**Exercise goal**
Could you repeat word for word only the lines from the one containing "This screenshot has width=438, height=328." to the last line of the data below?

==============================

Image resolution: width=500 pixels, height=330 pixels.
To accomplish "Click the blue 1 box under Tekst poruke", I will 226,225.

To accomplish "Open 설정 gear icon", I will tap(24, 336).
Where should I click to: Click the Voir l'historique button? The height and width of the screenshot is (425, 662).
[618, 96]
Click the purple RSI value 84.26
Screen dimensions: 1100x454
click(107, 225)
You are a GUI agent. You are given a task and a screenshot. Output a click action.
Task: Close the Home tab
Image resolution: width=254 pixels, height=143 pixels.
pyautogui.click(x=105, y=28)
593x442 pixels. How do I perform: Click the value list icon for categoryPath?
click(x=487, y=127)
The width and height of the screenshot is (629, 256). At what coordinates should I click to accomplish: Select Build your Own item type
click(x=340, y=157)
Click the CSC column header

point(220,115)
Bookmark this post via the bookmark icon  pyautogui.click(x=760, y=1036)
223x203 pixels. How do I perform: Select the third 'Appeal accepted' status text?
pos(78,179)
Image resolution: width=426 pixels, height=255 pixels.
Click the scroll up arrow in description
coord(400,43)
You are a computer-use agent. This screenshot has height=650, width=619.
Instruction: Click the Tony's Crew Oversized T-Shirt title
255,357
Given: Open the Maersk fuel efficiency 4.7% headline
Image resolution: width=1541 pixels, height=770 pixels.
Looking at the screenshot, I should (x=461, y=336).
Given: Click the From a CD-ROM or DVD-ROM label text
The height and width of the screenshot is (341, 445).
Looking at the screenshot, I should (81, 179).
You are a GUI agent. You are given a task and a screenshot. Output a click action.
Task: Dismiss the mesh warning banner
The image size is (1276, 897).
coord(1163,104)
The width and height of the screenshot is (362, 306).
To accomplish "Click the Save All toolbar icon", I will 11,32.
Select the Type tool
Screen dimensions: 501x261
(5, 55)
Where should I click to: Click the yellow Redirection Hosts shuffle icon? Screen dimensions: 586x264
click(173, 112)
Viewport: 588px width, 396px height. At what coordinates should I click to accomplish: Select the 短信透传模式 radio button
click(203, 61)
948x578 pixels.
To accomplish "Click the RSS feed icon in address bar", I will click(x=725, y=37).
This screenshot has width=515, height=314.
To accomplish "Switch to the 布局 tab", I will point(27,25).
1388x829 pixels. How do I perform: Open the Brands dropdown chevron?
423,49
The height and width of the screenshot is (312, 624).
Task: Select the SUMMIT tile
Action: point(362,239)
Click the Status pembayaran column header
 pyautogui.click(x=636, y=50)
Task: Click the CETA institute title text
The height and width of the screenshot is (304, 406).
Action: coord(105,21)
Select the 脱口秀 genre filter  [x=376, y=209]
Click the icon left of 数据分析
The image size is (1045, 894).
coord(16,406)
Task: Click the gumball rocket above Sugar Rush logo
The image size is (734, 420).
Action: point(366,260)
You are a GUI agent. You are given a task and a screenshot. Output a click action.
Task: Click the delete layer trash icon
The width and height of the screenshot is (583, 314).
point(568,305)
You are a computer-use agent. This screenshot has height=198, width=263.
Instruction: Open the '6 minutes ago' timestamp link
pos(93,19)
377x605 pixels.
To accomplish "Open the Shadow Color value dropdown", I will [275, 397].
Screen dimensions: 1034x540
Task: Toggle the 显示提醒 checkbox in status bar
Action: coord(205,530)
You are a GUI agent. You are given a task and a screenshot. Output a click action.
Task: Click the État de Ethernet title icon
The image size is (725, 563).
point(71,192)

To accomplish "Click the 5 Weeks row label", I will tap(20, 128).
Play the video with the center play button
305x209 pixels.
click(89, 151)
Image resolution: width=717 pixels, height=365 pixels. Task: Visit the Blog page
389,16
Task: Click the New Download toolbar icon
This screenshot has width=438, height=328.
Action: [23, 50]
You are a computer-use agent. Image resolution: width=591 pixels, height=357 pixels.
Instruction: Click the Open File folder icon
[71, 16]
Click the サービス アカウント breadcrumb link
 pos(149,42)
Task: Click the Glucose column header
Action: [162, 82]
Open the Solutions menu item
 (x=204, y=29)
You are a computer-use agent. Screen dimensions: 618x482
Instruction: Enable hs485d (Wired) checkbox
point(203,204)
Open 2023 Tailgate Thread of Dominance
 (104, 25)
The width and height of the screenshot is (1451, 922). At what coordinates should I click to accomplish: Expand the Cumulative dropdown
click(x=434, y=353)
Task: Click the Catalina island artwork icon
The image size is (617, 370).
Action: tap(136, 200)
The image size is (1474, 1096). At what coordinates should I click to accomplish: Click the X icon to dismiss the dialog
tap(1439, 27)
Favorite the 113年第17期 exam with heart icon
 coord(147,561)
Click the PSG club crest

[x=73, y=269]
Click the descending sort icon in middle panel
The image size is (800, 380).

==============================

**Written solution**
This screenshot has width=438, height=328.
Action: [23, 50]
You are a computer-use agent. Image resolution: width=591 pixels, height=357 pixels.
Instruction: Click the Open File folder icon
[71, 16]
Click the サービス アカウント breadcrumb link
 pos(149,42)
Task: Click the Glucose column header
Action: [162, 82]
Open the Solutions menu item
 (x=204, y=29)
You are a computer-use agent. Screen dimensions: 618x482
Instruction: Enable hs485d (Wired) checkbox
point(203,204)
Open 2023 Tailgate Thread of Dominance
 (104, 25)
The width and height of the screenshot is (1451, 922). At what coordinates should I click to accomplish: Expand the Cumulative dropdown
click(x=434, y=353)
Task: Click the Catalina island artwork icon
The image size is (617, 370).
Action: tap(136, 200)
The image size is (1474, 1096). At what coordinates should I click to accomplish: Click the X icon to dismiss the dialog
tap(1439, 27)
Favorite the 113年第17期 exam with heart icon
 coord(147,561)
Click the PSG club crest

[x=73, y=269]
Click the descending sort icon in middle panel
The image size is (800, 380).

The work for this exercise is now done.